Le scepticisme de Scull s'étend aux promesses faites par les psychiatres, qui ont maintenant un quasi-monopole de prescrire des médicaments pour les malades mentaux, de "mieux vivre par la chimie". Ces assurances peuvent finalement s'avérer crédibles, mais elles "reposent". "La biobabble est aussi profondément trompeuse et non scientifique que le psychobabble qu'elle a remplacé." Pilules et potions, qui produisent souvent des effets secondaires puissants et paralysants , ont tendance à être "palliatifs, pas curatifs – et souvent même pas cela."

Bien sûr, le nouveau régime thérapeutique est la réponse aux rêves de Big Pharma. Après tout, fait remarquer Scull, les médicaments qui guérissent sont formidables, mais ceux qui permettent de gérer les maladies sont des cadeaux qui continuent de donner. Les médicaments et les tranquillisants antipsychotiques et anti-dépression – d'Abilify à Zyprexa, de Cymbalta à Risperdal à Zoloft – sont parmi les plus rentables de la planète.

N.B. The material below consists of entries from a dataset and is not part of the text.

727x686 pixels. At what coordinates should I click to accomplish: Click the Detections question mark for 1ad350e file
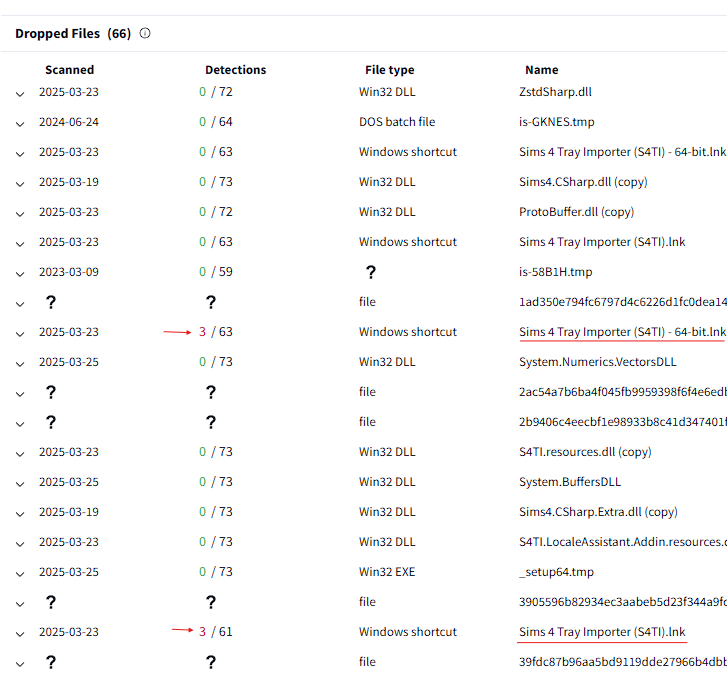211,302
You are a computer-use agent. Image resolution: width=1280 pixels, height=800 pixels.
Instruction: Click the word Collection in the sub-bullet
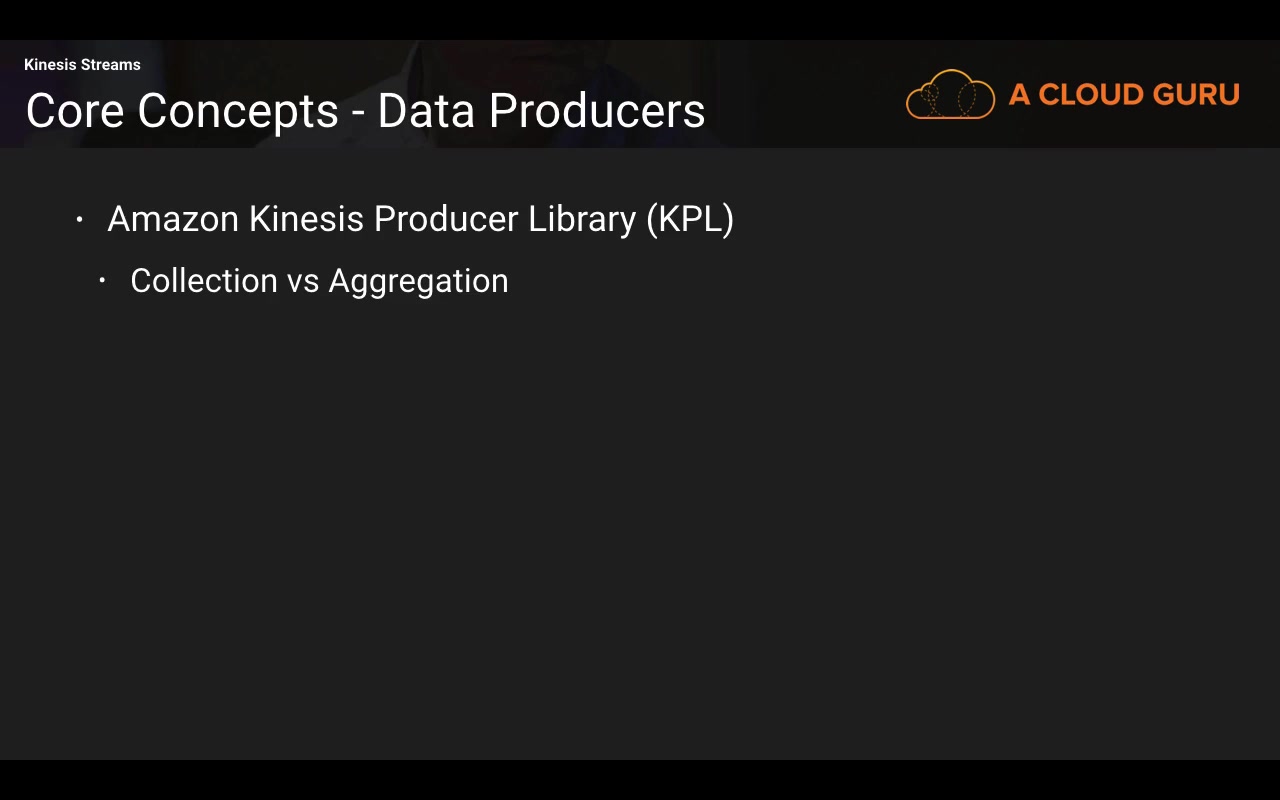pos(203,281)

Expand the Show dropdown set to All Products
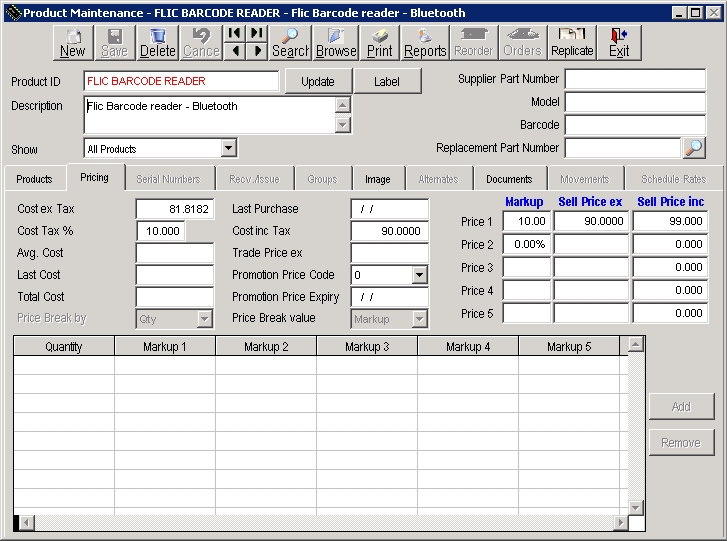(229, 148)
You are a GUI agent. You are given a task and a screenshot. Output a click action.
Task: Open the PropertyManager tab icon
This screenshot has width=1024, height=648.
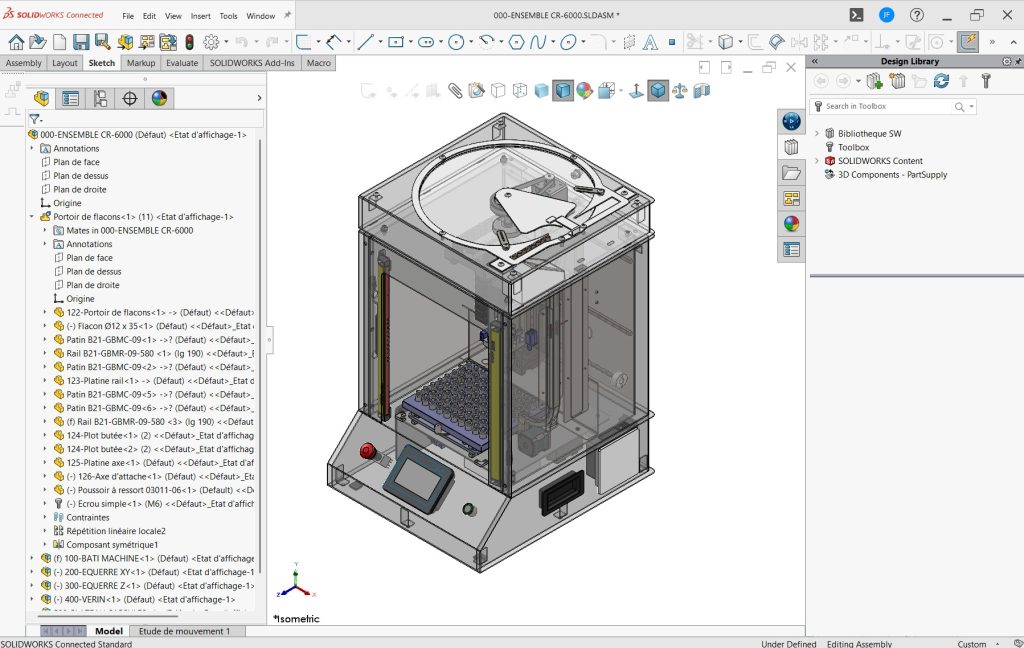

Dans une conversation privée, Scull indique, Thomas Insel, le directeur de l'Institut national de la santé mentale a fait la déclaration hérétique qu'il n'y a "aucune réalité" à plusieurs des maladies énumérées dans le plus récent Manuel diagnostique et statistique de l'American Psychiatric Association . "Nous pourrions devoir arrêter d'utiliser des termes comme la dépression et la schizophrénie", suggéra Insel, "parce qu'ils nous gênent, ce qui crée de la confusion."

Insel veut remplacer la psychiatrie descriptive par une approche diagnostique fondée sur la biologie. Scull reste convaincu que cette formule est aussi «un fantasme inactif». La biologie, reconnaît-il, joue certainement un rôle central dans les formes graves d'aberration mentale. Mais "comme les pauvres qui attendent Godot", nous attendons toujours que les causes neuropathologiques soient identifiées. Presque certainement, d'ailleurs, les maladies mentales ont aussi des dimensions sociales et culturelles. Et donc, Scull conclut qu'au moins pour l'instant "la folie reste une énigme, un mystère que nous ne pouvons apparemment pas résoudre".